Short task — Render the data below as a Markdown table with the columns Row and Line, numbering each non-blank line and leaving out the blank ones. Omit the pictures from the table.

Extracted data —

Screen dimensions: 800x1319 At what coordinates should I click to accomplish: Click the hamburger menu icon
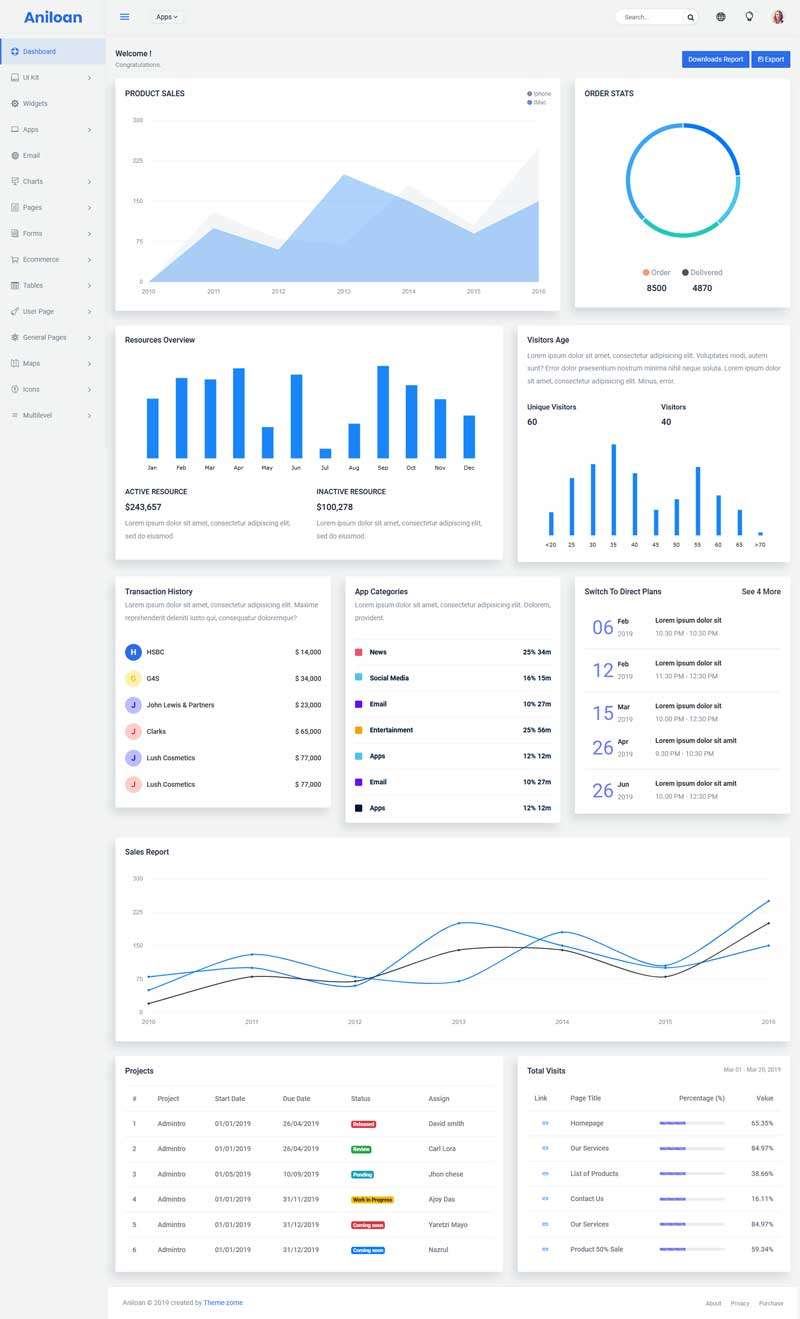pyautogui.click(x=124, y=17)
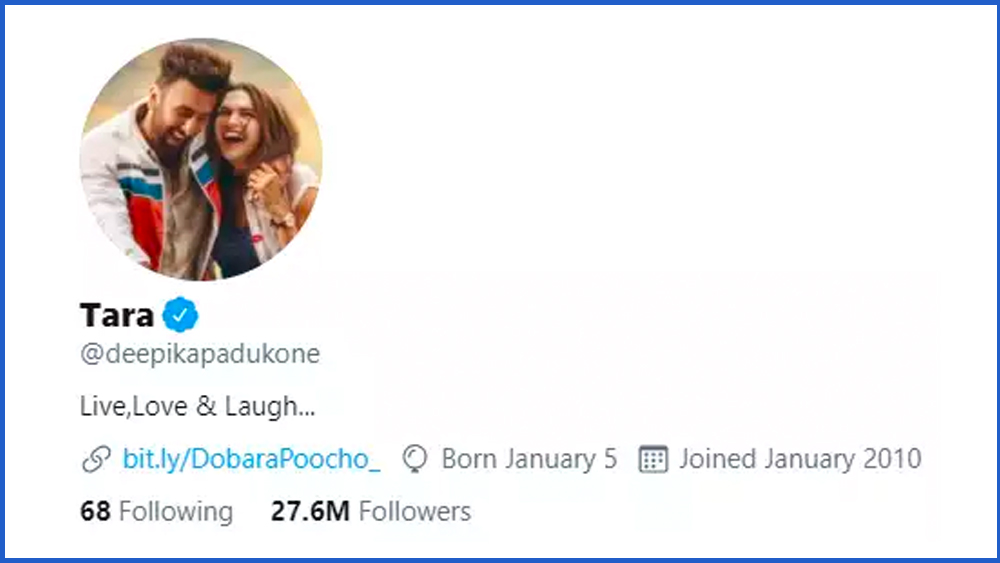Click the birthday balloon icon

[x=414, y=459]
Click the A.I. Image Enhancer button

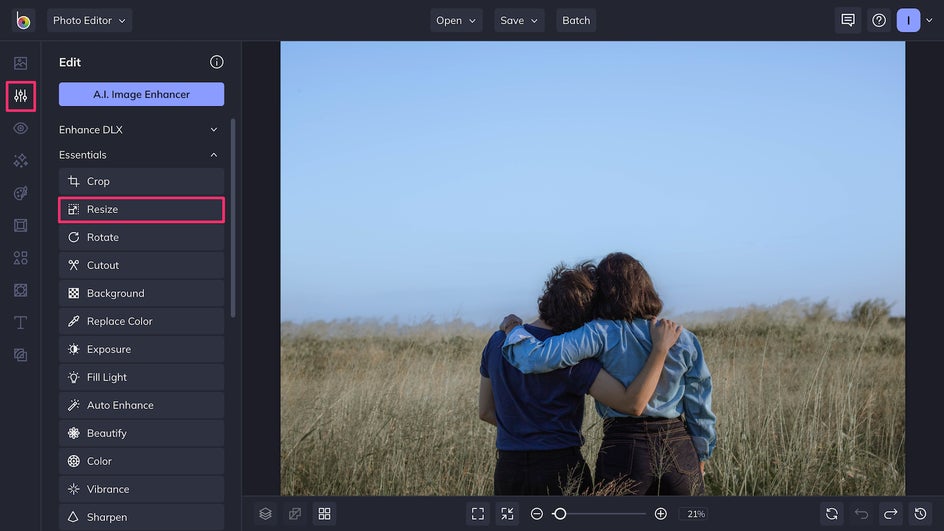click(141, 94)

Right answer —
| Row | Line |
|---|---|
| 1 | Screen dimensions: 800x1319 At what coordinates should I click to accomplish: Click the hamburger menu icon |
| 2 | pyautogui.click(x=124, y=17) |
| 3 | Click the birthday balloon icon |
| 4 | [x=414, y=459] |
| 5 | Click the A.I. Image Enhancer button |
| 6 | click(141, 94) |